Plastic and reconstructive surgery. Global open | 2016
Bridget Harrison; Kyle Sanniec; Jeffrey E. Janis
Background: The etiology of hernia formation is strongly debated and includes mechanical strain, prior surgical intervention, abnormal embryologic development, and increased intraabdominal pressure. Although the most common inciting cause in ventral hernias is previous abdominal surgery, many other factors contribute. We explore this etiology through an examination of the current literature and existing evidence on patients with collagen vascular diseases, such as Ehlers–Danlos syndrome.
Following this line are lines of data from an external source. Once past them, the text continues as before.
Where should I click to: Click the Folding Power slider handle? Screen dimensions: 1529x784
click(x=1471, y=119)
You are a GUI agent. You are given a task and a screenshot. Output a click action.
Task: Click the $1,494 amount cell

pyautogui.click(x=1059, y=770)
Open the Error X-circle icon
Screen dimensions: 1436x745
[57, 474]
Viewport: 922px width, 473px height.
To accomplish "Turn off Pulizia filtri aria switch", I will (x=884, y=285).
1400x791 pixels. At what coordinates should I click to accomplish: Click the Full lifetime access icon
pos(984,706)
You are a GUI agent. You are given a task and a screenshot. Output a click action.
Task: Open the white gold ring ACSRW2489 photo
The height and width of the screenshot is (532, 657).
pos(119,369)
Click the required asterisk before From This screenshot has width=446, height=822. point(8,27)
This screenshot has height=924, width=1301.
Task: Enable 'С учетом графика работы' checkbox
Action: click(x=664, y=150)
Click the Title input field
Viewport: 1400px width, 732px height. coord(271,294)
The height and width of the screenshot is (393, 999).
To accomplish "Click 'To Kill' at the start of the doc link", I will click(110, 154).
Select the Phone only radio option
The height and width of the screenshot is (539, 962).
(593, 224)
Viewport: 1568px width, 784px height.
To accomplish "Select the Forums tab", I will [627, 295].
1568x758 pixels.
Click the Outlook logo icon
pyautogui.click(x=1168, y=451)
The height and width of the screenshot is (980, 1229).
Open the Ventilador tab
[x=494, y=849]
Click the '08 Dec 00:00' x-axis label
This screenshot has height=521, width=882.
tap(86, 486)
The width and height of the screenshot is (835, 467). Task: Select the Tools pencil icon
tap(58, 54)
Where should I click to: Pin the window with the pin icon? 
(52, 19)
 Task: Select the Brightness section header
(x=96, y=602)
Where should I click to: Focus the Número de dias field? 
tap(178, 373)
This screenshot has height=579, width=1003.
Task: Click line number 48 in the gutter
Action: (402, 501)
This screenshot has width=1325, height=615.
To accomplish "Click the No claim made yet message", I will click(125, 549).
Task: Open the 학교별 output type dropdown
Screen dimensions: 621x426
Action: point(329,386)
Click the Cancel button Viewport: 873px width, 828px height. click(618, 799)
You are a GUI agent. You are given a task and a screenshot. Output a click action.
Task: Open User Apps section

Methods: A systematic review of the published literature was performed of all available Spanish and English language PubMed and Cochrane articles containing the key words “collagenopathies,” “collagenopathy,” “Ehlers-Danlos,” “ventral hernia,” and “hernia.” Results: Three hundred fifty-two articles were identified in the preliminary search. After review, 61 articles were included in the final review. Conclusions: Multiple authors suggest a qualitative or quantitative defect in collagen formation as a common factor in hernia formation. High-level clinical data clearly linking collagenopathies and hernia formation are lacking. However, a trend in pathologic studies suggests a link between abnormal collagen production and/or processing that is likely associated with hernia development.